On close consideration, since muscles are involve and a massage is recognised as a form of muscular stimulation because it will restore their functioning by increasing the blood flow, it becomes a logical option to be considered.

The PELVIS FLOOR MASSAGE or (PFM) as referred here, is a massage involving the lower part of the abdomen, essentially just above the top of the pelvis. The massage can be carried out by the person itself or with the help of a second person, depending on the circumstances and physical ability; it poses no danger plus it does not requires medication or medical interventions.

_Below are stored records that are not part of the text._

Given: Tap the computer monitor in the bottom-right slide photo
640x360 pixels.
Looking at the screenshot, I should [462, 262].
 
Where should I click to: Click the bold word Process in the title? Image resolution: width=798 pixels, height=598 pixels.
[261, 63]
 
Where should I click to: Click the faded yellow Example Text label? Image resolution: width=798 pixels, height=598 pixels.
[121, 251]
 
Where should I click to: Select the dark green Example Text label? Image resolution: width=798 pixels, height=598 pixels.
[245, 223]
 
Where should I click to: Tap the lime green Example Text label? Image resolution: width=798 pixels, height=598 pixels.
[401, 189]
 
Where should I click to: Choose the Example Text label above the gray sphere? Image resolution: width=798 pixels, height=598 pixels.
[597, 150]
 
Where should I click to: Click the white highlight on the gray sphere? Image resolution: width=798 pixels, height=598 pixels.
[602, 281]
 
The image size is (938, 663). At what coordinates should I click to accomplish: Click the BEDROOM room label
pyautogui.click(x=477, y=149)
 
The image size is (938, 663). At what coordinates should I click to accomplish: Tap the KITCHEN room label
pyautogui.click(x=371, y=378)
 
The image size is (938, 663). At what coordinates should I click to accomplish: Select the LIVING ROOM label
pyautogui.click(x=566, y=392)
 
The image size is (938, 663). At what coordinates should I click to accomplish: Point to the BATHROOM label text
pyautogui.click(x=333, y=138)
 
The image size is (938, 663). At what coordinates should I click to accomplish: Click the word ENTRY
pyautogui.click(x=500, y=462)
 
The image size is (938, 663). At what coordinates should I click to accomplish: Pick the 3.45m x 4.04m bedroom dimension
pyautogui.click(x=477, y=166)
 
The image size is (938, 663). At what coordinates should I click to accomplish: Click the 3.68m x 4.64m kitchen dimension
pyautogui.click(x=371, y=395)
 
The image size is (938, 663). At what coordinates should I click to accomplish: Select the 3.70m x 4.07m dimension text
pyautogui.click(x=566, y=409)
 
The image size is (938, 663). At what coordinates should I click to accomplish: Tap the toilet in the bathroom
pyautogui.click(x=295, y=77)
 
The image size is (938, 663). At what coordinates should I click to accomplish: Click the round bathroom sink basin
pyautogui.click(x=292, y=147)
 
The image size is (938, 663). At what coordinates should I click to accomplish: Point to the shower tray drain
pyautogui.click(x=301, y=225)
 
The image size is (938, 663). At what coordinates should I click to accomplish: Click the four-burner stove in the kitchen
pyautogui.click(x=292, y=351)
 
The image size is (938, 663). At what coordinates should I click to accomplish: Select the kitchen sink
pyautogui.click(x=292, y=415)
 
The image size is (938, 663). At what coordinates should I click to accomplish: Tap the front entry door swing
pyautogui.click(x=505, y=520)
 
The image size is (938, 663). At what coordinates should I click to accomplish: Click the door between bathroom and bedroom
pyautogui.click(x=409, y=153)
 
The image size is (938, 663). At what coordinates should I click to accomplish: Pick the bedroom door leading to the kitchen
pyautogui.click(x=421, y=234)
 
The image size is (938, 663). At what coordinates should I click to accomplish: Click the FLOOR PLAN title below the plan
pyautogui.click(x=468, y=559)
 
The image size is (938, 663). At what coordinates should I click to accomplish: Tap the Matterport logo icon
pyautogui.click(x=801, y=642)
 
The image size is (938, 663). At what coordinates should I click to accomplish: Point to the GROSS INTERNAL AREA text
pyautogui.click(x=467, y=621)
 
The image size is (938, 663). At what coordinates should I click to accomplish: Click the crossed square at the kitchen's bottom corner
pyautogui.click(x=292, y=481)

But is important to perform it on regular daily bases: after empting the bladder, a person can assume a relaxed supine position such as lying on a bed, mattress or even the floor. 

Using the tip of the fingers of both hands, apply a reasonable pressure to the region directly above the pelvis with slow gentle circular motion, repeating the action a certain number times (is suggested approx. 100 to 150 times) or simply doing it for a period of times.

Because in all this actions muscles are involved, and is also recognised that they can be controlled by cognitive action, is strongly advisable to practice it regularly. Another point is to resist the urgency to pass water as often as possible by using the breathing concurrently by pushing back the shoulders and getting used to contract and relax the pelvis floor muscles as often as possible.

This will also improve the body posture besides a change of activity is another way to distract the mind because, often, the urgency becomes more pressing when the brain start to suggest “I need a toilet!” ”I should find a toilet! “  “I must look for a toilet!” or similar mental encouragements.

Obviously the massage presented in this article only refers to the urinary system, but it could just as well benefit many other functions within the pelvis region including sexual functions, regular bowl functions, or other collateral benefits, all without causing damages to the body simply by increasing the blood circulation of the relevant parts provided by nature.

Warning. This practice will not restore the functioning of the pelvis floor to its youth conditions but with persistence, perseverance, time and forward planning, accompanied by constant monitoring of the progress, it will give extra time to reach the next toilet without any major inconveniences.

Is sufficient to remember that, as commonly recognised, including in it mental exercises such yoga or similar activities will provide surprising results. It is important to remember that the success or failure of the practice is entirely dependent on the dedication and persistence of the individual because nature has provided all what is necessary but the use or lack of it is up to the person.